El remedio a todos los males.


Ave María Purísima, sin pecado original concebida.

Toda persona que lleve una vida agradable a Dios Nuestro Señor, o que luche por abandonar el pecado, será duramente combatido por el mundo, el demonio y la carne de múltiples formas. 

Atrás de todo pecado, de toda obra no grata a Dios, de toda persona que obra contra la santa ley de Dios, está el demonio impulsando de múltiples forma el mal.

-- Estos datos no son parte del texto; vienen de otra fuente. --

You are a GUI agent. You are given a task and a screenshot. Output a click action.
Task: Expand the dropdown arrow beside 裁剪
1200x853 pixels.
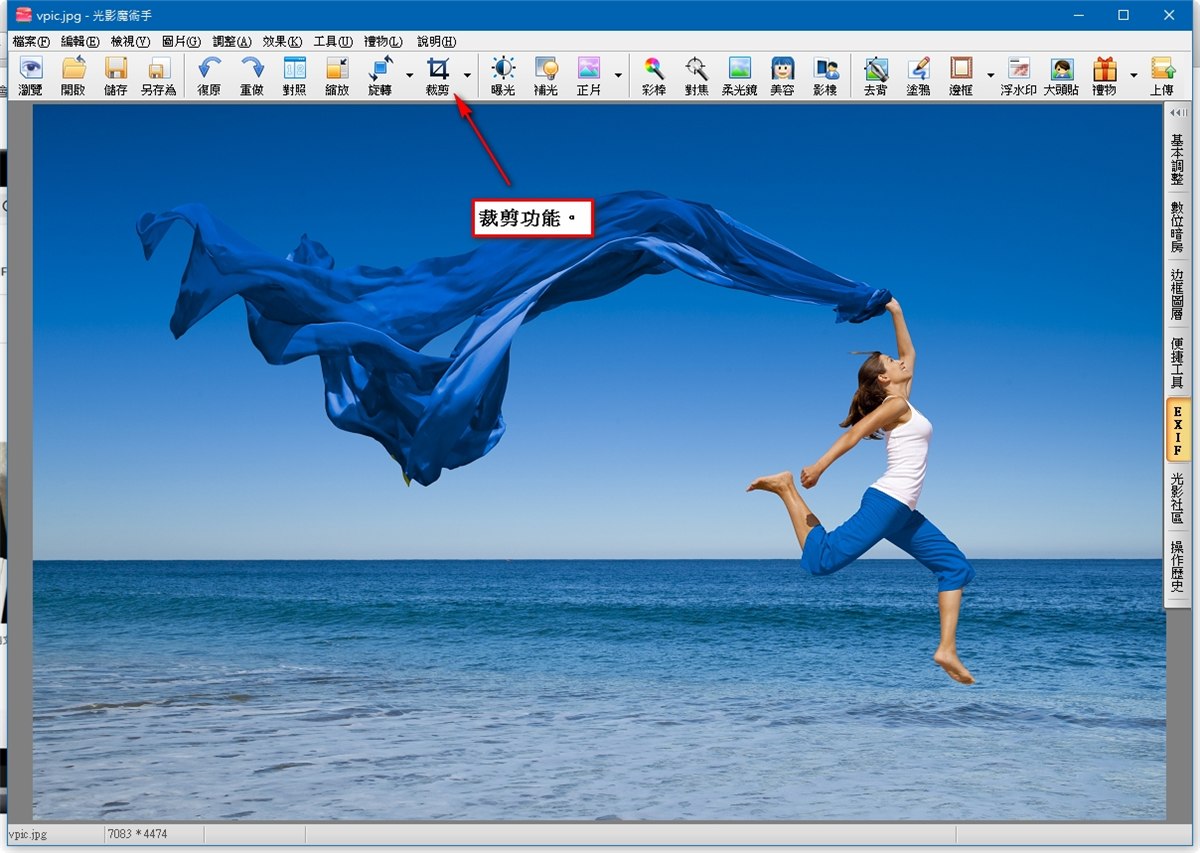pos(467,75)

“El diablo dispone de muchos representantes terrenos. Los escribas y los fariseos y todos los engañados por ellos tienen que rechazar a Jesucristo porque son hijos del diablo.” Pbro. Dr. Michael Schmaus, Tratado de Teología Dogmática, tomo II, §124, página 281.

Anotaciones 

1º La oración.- El remedio a todos los males es la oración hecha como Dios Nuestro Señor quiere que se haga, de tal suerte que con las súplicas del alma piadosa todas las artimañas del tentador se destruyen por el poder y gracia de Dios. "No te dejes vencer de lo malo: mas vence el mal con el bien". Romanos XII, 21.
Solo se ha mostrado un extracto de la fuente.